_Task goal_
Below are some records. Print exactly the lines between the one holding "Task: Toggle the sidebar visibility icon" and the one holding "has height=758, width=1347.", inclusive, and nothing else.

━━━━━━━━

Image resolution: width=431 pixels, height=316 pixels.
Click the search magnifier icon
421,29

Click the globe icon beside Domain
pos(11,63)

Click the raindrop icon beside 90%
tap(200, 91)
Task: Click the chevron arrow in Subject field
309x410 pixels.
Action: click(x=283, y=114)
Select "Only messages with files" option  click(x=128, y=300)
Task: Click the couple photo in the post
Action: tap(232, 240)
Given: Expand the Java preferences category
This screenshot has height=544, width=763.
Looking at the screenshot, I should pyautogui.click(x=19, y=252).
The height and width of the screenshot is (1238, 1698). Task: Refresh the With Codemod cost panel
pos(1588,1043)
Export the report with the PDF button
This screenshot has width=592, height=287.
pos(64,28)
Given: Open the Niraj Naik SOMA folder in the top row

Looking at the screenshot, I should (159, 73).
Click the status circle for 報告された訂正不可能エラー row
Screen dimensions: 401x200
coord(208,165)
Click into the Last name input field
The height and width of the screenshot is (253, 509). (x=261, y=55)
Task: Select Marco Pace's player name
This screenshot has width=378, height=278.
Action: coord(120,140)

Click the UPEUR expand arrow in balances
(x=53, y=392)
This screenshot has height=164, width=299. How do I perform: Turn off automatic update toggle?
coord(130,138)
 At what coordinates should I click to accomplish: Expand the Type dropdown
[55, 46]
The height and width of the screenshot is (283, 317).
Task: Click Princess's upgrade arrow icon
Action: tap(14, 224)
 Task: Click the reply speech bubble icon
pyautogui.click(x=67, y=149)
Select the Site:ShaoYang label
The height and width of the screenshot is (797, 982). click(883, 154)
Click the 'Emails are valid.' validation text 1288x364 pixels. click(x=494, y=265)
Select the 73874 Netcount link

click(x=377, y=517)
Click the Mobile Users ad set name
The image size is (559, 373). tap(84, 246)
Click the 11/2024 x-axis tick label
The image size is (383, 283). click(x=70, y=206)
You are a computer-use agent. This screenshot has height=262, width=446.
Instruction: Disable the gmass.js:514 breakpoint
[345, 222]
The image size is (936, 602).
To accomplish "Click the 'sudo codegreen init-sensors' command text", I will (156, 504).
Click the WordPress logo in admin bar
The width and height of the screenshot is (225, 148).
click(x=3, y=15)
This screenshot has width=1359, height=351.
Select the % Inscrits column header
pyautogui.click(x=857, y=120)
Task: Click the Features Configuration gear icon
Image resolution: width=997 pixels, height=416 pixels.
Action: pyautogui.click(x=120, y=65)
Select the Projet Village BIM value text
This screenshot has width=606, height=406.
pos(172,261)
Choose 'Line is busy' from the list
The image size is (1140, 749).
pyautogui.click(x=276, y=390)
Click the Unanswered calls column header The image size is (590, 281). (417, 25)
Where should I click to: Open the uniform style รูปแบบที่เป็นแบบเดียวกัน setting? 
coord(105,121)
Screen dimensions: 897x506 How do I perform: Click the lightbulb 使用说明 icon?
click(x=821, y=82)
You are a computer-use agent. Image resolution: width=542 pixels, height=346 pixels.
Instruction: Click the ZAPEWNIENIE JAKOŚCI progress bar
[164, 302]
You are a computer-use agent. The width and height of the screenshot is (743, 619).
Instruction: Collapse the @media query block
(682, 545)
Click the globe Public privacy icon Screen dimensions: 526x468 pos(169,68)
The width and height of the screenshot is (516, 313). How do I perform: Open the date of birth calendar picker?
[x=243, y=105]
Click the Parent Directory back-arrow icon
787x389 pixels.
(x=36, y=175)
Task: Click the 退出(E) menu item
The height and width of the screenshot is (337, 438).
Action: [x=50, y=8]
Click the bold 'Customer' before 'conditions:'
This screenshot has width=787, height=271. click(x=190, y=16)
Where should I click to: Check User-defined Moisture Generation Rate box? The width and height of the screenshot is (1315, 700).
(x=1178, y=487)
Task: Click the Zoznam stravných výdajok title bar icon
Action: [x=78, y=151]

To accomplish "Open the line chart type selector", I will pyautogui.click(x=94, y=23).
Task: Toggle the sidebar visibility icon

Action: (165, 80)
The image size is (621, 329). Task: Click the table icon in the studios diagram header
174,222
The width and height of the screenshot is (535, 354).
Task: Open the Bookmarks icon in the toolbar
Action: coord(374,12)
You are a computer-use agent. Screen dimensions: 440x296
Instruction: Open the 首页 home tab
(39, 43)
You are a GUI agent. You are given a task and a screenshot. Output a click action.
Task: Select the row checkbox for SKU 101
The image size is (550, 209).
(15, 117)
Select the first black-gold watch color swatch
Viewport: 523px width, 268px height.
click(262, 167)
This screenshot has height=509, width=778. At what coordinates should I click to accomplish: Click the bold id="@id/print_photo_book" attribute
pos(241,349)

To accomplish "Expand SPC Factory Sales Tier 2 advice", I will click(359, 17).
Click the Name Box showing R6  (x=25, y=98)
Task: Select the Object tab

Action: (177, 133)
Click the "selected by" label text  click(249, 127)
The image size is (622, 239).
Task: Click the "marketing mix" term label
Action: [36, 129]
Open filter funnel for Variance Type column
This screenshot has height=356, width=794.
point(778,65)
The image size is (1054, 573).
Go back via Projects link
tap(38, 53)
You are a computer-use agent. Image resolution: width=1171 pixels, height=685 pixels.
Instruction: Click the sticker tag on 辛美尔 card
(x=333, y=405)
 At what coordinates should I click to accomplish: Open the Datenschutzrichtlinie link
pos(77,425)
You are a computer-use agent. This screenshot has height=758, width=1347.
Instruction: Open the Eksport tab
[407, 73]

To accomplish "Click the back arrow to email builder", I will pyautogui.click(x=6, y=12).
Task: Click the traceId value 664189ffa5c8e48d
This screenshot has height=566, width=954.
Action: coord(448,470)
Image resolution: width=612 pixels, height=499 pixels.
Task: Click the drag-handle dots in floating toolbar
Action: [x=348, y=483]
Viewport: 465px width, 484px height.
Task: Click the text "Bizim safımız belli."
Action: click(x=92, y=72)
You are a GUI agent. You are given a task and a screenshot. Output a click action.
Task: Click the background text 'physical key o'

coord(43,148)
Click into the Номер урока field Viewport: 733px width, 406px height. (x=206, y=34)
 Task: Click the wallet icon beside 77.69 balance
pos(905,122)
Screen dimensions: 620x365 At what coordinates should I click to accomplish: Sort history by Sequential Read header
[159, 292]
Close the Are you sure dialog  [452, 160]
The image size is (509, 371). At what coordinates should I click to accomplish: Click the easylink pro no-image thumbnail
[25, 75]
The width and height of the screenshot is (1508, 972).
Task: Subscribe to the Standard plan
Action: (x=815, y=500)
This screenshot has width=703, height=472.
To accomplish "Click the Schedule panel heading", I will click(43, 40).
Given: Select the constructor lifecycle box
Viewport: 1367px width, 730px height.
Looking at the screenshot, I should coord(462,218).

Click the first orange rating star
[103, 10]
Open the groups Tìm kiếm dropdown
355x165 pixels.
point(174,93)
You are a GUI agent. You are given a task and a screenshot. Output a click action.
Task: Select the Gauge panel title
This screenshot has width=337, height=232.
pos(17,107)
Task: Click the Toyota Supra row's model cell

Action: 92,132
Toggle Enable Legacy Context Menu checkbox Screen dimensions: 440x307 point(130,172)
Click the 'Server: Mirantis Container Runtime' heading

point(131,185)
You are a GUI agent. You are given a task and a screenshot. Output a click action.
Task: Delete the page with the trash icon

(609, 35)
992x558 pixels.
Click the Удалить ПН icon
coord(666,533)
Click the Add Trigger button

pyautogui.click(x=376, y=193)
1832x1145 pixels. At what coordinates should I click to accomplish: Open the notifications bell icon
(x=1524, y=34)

━━━━━━━━

_The answer_
Task: Toggle the sidebar visibility icon

Action: (165, 80)
The image size is (621, 329). Task: Click the table icon in the studios diagram header
174,222
The width and height of the screenshot is (535, 354).
Task: Open the Bookmarks icon in the toolbar
Action: coord(374,12)
You are a computer-use agent. Screen dimensions: 440x296
Instruction: Open the 首页 home tab
(39, 43)
You are a GUI agent. You are given a task and a screenshot. Output a click action.
Task: Select the row checkbox for SKU 101
The image size is (550, 209).
(15, 117)
Select the first black-gold watch color swatch
Viewport: 523px width, 268px height.
click(262, 167)
This screenshot has height=509, width=778. At what coordinates should I click to accomplish: Click the bold id="@id/print_photo_book" attribute
pos(241,349)

To accomplish "Expand SPC Factory Sales Tier 2 advice", I will click(359, 17).
Click the Name Box showing R6  (x=25, y=98)
Task: Select the Object tab

Action: (177, 133)
Click the "selected by" label text  click(249, 127)
The image size is (622, 239).
Task: Click the "marketing mix" term label
Action: [36, 129]
Open filter funnel for Variance Type column
This screenshot has height=356, width=794.
point(778,65)
The image size is (1054, 573).
Go back via Projects link
tap(38, 53)
You are a computer-use agent. Image resolution: width=1171 pixels, height=685 pixels.
Instruction: Click the sticker tag on 辛美尔 card
(x=333, y=405)
 At what coordinates should I click to accomplish: Open the Datenschutzrichtlinie link
pos(77,425)
You are a computer-use agent. This screenshot has height=758, width=1347.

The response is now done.